King and Emperor by Harry Harrison. Chapter 11, 12, 13

“Because you have heard them from Thorvin,” said Svandis. “If you dreamt stories that Thorvin had not told you, that might mean something. Maybe only that you had made them up out of things you yourself have seen and felt. But do you not think that Arabs dream of Allah, Christians of their own stories of saints? Your visions are like the gods themselves. People make both of them up out of their own needs and beliefs. If we stopped believing—then we would be free.”

Shef examined the idea with care and doubt. It seemed to him that sometimes he had seen the vision before he knew the story. Svandis would say that he had forgotten something, got the story backwards. Certainly he had no way of proving different. And she might be correct. Everyone knew that sometimes dreams were caused by the events of the day, or even by sounds that men heard in their sleep and turned into a story. The stoutest Viking had dreams of fear, often he had heard men muttering in their sleep.

“So there may be no Ragnarök,” he wondered. “No Loki loose. I have been deceiving myself all along. If I could believe that, things would be much easier for me. And there would be no truth in visions.”

“There is no truth in visions,” Svandis said forcefully, determined to carry her point and make a convert. “Gods and visions are nothing but illusions, which we create to make ourselves slaves.” She pressed closer in the cool night, leant forward to look up into Shef’s one eye, her breast nudging against his arm.

Far to the north, at the Wisdom-House of Stamford in the English midlands, night had not yet fallen. Instead the stone tower with its many outbuildings lay in the long gray twilight of an English early summer. From the hedged fields nearby the heavy scent of flowering hawthorn drifted. Faint laughter came from the outskirts of the town where farm-churls and craftsmen, milking and ditching and trading done for the day, sat for the last hour before full dark with pint pots in their hands. Children played around their fathers in the dusk, and younger folk, men and women, exchanged glances and faded sometimes into the dark of the comforting fields.

At the Wisdom-House itself, the forges had fallen silent, though red light came still from banked fires. A priest strode across the central courtyard, intending to call on his friends, draw them out to drink mulled ale and discuss their experiments and their discoveries. As he turned the corner by the stone tower he stopped short.
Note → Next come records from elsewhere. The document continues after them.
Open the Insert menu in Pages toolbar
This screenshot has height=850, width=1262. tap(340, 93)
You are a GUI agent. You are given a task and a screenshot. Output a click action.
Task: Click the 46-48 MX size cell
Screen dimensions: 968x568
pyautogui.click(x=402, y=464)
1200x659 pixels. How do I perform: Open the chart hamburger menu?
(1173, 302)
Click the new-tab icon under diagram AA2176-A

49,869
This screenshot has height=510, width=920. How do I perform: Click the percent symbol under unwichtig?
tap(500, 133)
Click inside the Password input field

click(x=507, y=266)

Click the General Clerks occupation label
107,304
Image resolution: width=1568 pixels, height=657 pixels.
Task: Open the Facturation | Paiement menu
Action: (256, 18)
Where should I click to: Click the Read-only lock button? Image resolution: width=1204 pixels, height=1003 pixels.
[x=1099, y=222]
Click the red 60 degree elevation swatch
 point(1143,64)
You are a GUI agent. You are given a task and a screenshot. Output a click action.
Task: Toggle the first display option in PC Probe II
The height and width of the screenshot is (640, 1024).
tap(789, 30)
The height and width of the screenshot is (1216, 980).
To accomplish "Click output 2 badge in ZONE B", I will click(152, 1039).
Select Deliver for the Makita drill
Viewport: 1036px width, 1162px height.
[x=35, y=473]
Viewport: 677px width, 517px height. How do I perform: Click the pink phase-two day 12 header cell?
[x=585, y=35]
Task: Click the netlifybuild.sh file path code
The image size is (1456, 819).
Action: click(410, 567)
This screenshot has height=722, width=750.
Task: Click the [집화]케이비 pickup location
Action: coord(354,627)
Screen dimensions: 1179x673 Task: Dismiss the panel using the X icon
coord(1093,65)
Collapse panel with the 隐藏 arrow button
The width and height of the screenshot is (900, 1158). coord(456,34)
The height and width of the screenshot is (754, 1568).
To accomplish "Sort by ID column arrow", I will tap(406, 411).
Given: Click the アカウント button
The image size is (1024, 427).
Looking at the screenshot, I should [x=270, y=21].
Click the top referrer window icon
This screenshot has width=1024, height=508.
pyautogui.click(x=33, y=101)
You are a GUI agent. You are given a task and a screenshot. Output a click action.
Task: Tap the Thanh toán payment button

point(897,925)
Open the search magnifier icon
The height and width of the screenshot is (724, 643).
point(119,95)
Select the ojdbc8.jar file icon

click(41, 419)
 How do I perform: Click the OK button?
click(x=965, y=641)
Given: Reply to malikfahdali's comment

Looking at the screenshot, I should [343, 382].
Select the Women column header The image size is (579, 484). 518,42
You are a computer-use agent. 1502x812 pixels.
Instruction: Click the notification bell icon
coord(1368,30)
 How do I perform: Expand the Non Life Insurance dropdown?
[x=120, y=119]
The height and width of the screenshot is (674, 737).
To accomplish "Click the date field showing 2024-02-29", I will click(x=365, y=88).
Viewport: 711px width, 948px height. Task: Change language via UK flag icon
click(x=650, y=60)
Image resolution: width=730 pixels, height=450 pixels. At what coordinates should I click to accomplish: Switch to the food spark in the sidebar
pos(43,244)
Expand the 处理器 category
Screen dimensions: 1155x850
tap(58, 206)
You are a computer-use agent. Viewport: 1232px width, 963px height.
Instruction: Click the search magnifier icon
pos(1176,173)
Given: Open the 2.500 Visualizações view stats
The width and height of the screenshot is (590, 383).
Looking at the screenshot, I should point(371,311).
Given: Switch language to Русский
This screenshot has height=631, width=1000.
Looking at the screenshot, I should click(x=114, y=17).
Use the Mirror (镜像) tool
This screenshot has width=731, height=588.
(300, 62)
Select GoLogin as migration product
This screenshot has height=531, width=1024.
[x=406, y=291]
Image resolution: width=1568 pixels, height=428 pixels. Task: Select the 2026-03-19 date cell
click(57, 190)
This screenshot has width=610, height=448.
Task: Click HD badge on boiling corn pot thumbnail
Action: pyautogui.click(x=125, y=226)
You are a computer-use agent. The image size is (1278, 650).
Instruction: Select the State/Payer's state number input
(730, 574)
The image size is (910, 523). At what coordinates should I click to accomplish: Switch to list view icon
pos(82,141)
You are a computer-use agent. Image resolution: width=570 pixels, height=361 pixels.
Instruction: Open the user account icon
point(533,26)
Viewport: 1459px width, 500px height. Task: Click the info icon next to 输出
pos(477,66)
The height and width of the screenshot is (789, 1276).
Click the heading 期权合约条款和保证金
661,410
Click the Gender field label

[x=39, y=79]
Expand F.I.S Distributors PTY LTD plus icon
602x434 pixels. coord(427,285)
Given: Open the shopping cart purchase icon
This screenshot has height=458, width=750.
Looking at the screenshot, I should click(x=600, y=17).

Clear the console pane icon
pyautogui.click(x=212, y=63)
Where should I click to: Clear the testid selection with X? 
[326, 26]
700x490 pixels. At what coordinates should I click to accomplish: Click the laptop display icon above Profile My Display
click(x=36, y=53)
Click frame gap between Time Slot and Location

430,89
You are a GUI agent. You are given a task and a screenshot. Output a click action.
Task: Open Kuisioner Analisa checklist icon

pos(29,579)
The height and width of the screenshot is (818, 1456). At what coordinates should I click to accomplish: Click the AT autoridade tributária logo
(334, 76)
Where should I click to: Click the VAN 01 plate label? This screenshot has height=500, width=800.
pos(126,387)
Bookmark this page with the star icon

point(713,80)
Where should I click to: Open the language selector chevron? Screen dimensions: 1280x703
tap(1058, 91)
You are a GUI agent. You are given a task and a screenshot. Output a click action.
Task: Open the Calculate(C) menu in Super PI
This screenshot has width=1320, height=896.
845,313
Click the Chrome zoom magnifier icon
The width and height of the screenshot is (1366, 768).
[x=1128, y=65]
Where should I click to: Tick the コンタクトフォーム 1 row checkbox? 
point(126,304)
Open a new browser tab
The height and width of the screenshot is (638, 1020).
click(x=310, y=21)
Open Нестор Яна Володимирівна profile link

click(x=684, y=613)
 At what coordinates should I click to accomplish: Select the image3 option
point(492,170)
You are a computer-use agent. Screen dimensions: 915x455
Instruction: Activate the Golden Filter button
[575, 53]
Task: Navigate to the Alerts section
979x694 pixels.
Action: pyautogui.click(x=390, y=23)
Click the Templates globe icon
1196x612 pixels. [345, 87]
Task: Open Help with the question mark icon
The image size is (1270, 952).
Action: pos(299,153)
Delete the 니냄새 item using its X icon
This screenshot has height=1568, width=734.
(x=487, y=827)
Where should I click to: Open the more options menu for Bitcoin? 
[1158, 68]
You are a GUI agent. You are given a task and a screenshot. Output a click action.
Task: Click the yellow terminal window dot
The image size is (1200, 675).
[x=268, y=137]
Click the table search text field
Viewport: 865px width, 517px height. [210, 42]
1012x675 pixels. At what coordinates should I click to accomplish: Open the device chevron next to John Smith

On a bench in front of him sat Farman priest of Frey, most famous of the priests in England for the number of his god-visions, rivaled in the world only by Vigleik the Norwegian. Farman sat easily. His eyes were open, but he seemed unseeing. Cautiously the priest who had come upon him moved closer, saw that Farman’s eyes did not move from their fixed unblinking stare. He stepped back quietly, went to the corner again, waved urgently for others to join him. After a while a score of Way-priests stood in a semi-circle round their un-moving colleague, apprentices and laymen chased away. They waited unspeaking for him to move.

His eyes blinked, he stirred on the bench, became aware of those around him.

“What did you see, brother?” asked one of them.

“At the end—at the end I saw a tree, and a serpent in it. Before the tree there stood a woman, one of great beauty. She was holding out an apple to a man, and he—he was stretching his hand out to it. And all the while the serpent watched, and its forked tongue flickered out and in.”

No reaction from the Way-priests. None of them had read the Christian books, they knew nothing of Satan, of Adam and Eve and the Fall of Man.

“But before that, before that I saw something of more mark. Something the king must hear of.”

“The One King is not here, brother,” a priest reminded gently, knowing that those coming out of the vision needed time to recover themselves.

“His deputy. His partner.”

“King Alfred is his partner. He presides over the council of aldermen. There is no deputy.”